### What you need to do
Every line that contains the word "refresh" should be copied from the records below.

### Input records
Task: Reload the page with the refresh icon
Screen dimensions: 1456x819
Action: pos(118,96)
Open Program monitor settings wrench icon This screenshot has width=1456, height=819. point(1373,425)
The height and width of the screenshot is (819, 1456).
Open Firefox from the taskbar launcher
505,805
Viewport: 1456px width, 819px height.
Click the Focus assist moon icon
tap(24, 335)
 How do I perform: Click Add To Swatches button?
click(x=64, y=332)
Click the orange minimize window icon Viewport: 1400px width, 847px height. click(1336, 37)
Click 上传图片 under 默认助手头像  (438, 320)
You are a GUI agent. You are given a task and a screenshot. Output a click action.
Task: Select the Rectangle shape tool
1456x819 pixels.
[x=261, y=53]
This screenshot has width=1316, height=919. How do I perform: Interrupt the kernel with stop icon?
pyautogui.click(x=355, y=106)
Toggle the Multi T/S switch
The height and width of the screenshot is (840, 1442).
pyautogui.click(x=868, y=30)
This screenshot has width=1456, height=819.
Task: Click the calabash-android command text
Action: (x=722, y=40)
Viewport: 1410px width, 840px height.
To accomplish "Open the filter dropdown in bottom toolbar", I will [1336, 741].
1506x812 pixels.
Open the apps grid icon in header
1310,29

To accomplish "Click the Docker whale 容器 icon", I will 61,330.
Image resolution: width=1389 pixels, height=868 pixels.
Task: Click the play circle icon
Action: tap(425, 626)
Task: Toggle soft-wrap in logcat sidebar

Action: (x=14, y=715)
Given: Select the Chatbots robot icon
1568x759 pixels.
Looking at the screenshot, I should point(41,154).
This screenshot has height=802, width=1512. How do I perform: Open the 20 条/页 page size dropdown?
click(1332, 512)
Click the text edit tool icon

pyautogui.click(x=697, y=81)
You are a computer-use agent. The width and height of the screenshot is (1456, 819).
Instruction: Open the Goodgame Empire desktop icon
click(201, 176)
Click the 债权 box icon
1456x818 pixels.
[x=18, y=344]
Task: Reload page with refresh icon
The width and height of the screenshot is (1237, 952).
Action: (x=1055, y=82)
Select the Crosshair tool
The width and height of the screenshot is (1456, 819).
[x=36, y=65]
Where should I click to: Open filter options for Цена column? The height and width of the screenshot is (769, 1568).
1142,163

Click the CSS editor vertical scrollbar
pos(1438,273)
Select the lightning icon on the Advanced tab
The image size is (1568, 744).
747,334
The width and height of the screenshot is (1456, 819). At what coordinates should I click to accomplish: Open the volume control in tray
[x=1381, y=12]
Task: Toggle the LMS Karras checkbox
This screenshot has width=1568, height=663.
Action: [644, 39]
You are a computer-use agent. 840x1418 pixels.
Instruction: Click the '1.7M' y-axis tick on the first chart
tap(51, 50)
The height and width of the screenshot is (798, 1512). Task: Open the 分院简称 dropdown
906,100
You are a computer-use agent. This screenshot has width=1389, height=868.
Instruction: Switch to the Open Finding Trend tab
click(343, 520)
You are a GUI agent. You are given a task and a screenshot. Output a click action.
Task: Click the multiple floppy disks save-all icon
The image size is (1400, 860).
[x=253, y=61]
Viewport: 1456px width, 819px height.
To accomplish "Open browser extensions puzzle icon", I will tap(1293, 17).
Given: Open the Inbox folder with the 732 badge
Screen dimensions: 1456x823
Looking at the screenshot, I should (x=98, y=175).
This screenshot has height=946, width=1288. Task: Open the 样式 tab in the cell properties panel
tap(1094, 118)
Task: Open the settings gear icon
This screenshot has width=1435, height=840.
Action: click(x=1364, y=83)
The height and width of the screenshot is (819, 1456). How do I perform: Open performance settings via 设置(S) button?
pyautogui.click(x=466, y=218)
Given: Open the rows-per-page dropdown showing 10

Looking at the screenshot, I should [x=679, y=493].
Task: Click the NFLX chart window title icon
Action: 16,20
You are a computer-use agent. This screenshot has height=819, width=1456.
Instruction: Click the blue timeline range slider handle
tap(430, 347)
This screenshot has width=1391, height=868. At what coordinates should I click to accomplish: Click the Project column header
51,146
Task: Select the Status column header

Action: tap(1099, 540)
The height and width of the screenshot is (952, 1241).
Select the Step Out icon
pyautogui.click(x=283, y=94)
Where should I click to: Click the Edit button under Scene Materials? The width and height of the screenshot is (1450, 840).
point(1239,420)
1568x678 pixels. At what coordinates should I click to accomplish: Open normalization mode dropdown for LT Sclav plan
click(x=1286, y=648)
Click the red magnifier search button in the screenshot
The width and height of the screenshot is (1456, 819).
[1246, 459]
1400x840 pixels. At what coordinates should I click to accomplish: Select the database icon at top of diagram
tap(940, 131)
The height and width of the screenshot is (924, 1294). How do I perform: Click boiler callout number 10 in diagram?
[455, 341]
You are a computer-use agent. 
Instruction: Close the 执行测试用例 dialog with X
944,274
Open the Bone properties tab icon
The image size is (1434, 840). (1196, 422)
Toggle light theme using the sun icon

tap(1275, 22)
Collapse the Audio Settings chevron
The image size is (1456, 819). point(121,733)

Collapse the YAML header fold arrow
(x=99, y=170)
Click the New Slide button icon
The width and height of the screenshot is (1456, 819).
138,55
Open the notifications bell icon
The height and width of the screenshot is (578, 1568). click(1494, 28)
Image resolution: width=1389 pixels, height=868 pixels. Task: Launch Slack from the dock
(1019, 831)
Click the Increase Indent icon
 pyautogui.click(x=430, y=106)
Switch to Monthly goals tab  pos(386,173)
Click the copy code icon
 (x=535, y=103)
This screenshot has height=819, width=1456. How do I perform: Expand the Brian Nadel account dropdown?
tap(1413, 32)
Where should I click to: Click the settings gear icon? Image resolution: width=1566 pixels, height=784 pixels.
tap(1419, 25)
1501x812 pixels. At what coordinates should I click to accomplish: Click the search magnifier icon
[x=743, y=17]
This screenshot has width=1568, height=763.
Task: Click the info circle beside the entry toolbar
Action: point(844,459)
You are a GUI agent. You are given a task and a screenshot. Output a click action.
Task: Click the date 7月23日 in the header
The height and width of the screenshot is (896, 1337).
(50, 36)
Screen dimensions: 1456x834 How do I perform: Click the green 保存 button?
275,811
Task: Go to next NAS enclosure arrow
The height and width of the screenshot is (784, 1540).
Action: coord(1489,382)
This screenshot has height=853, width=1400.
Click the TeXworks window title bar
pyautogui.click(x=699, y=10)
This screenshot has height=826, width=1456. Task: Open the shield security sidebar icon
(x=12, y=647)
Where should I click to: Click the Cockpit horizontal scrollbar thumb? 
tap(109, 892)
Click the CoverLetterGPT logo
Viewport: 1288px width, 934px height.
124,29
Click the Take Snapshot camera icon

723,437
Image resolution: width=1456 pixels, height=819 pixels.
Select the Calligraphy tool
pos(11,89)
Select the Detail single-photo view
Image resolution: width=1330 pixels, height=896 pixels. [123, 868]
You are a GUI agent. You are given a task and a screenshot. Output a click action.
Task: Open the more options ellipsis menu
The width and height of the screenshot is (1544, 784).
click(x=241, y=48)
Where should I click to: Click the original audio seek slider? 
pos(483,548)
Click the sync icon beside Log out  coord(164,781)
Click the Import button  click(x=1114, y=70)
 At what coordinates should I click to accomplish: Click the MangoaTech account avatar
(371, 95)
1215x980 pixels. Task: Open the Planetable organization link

### Written response
Task: Reload the page with the refresh icon
Task: Reload page with refresh icon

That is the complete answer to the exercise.